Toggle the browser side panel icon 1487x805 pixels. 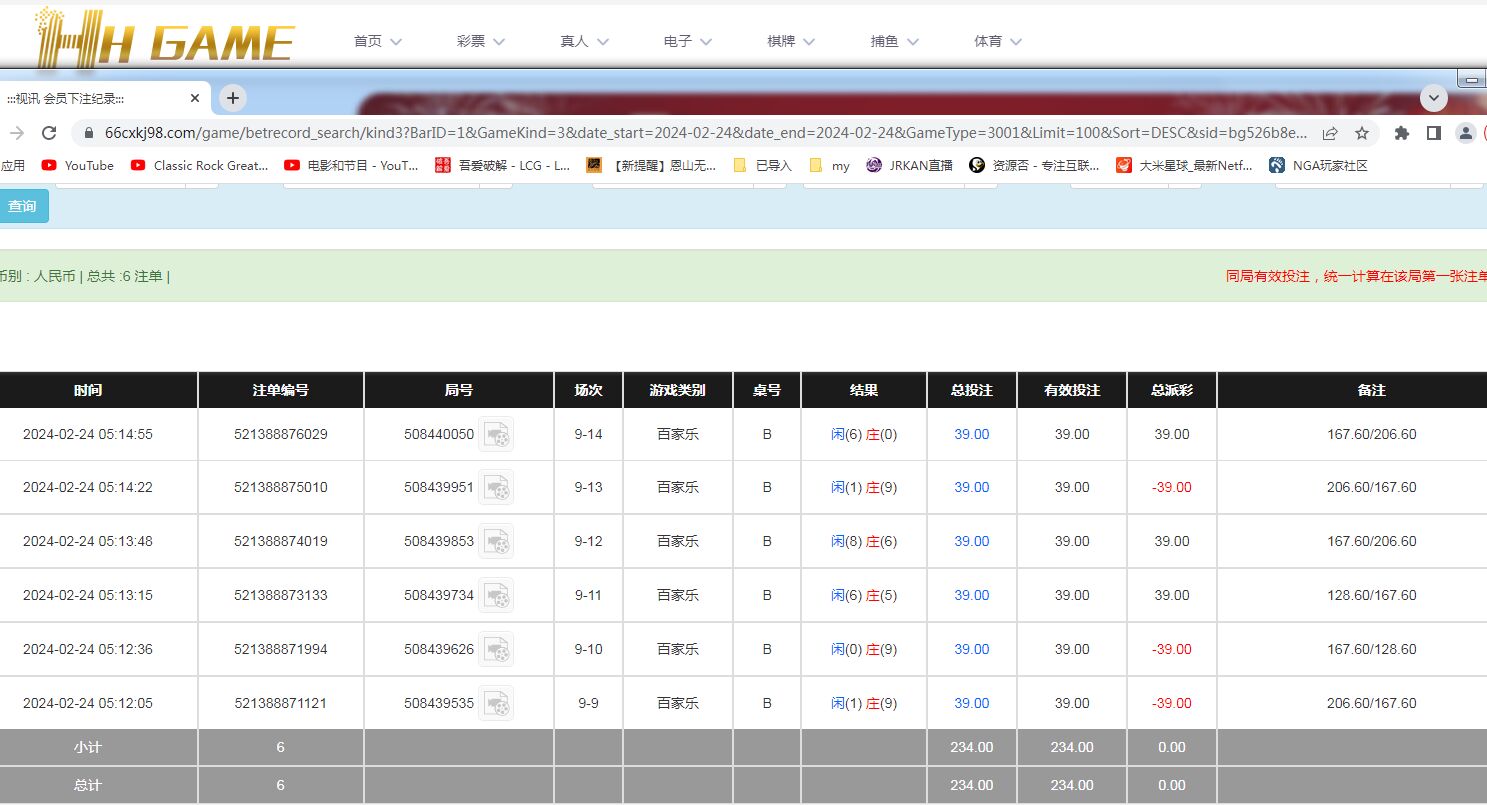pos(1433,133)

---

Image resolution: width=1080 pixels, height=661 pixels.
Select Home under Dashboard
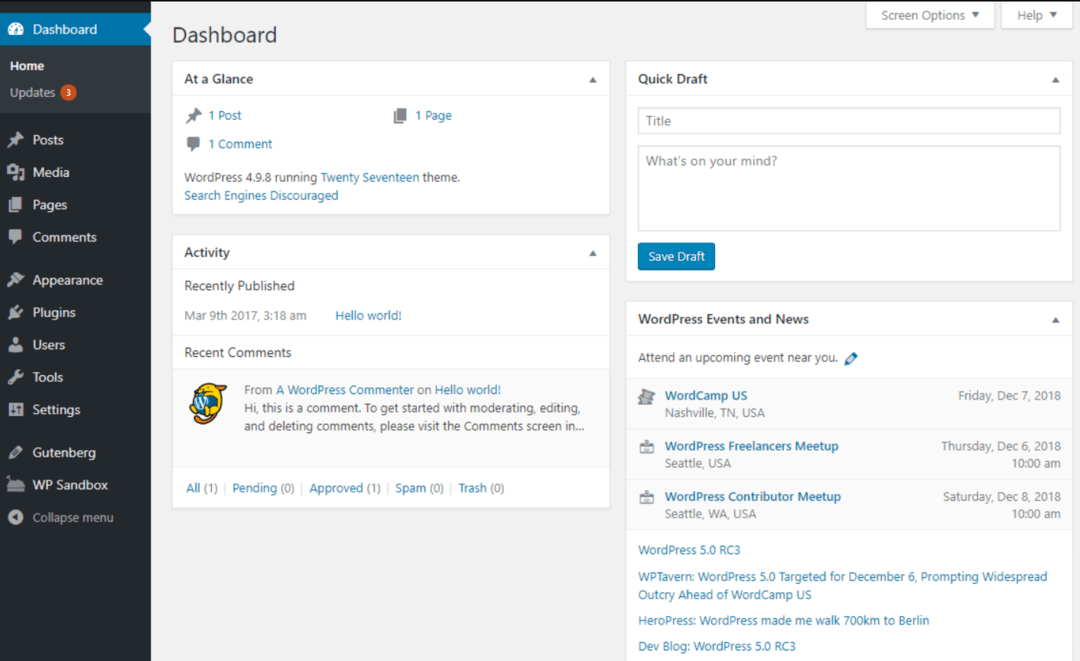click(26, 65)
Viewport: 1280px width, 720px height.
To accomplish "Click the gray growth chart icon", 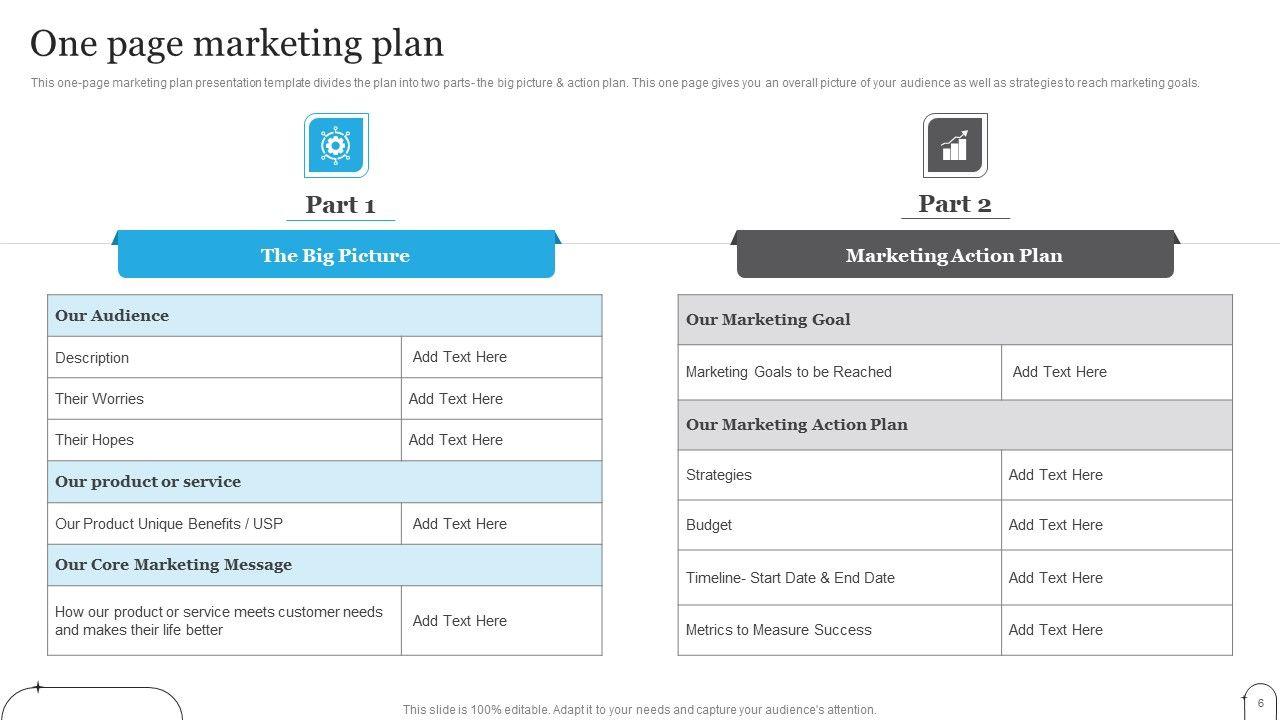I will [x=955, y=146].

» Exercise
Select all lines with the word "height" from the entries above.

» Exercise answer
Image resolution: width=1080 pixels, height=661 pixels.
Viewport: 1280px width, 720px height.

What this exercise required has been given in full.